Kant, premier paragraphe

Maintenant que le problème est posé, nous entamons la lecture proprement dite du texte. Comme vous le constatez, j'ai éliminé le début du texte (qui ne fera donc pas partie de la sélection que j'indiquerai sur la liste d'oeuvres pour l'épreuve orale du baccalauréat).

Séquence 1 : "Considérons les hommes tendant à réaliser leurs aspirations : ils ne suivent pas simplement leurs instincts comme les animaux".

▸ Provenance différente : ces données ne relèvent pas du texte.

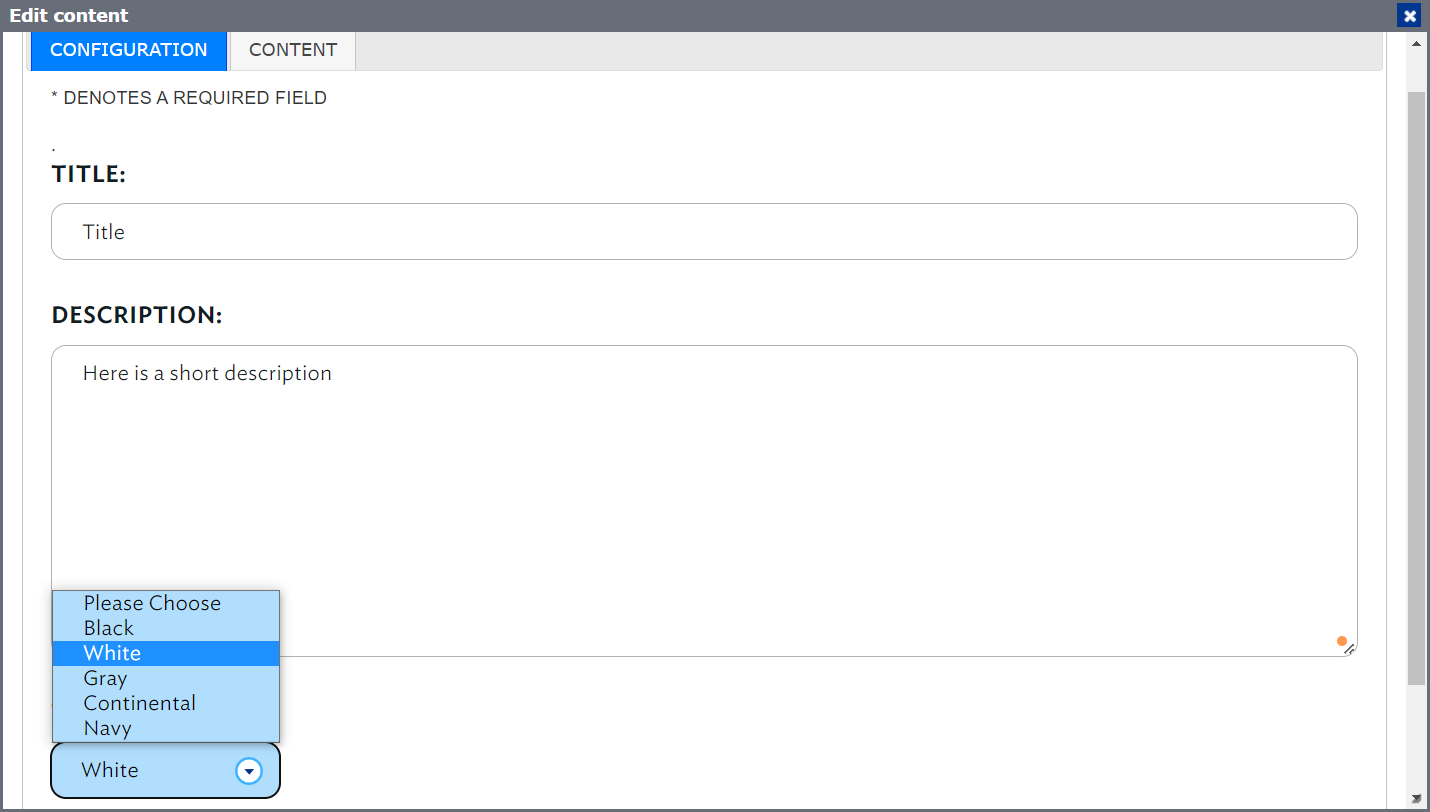The width and height of the screenshot is (1430, 812).
Task: Click the vertical scrollbar thumb
Action: pos(1416,388)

Le comportement des animaux n'est pas régi par des lois physico-chimiques (comme les particules, les corps solides, etc.), et il n'est pas non plus dicté par la raison (dont les animaux, pour Kant, ne disposent pas). Cela implique-t-il que leur comportement ne soit pas "rationalisable" ? Non. Car leur comportement est bien déterminé par des processus constants, dans la mesure où il est déterminé par l'instinct. Les instincts sont les mêmes chez tous les animaux (du moins tous les animaux d'une même espèce), et ils n'évoluent pas au cours du temps. C'est ce qui fait, pour Kant, qu'il n'y a pas réellement "d'histoire" dans le règne animal. Non seulement un animal est déjà "tout ce qu'il est" à la naissance (même si telle ou telle aptitude peut demander à se développer, mais son "programme" de développement est déjà fixé dès le départ), mais l'espèce elle-même n'évolue pas. Aux yeux de Kant, le chien actuel est exactement le même que celui de la Renaissance, et le bébé chien suit un développement analogue à son ancêtre.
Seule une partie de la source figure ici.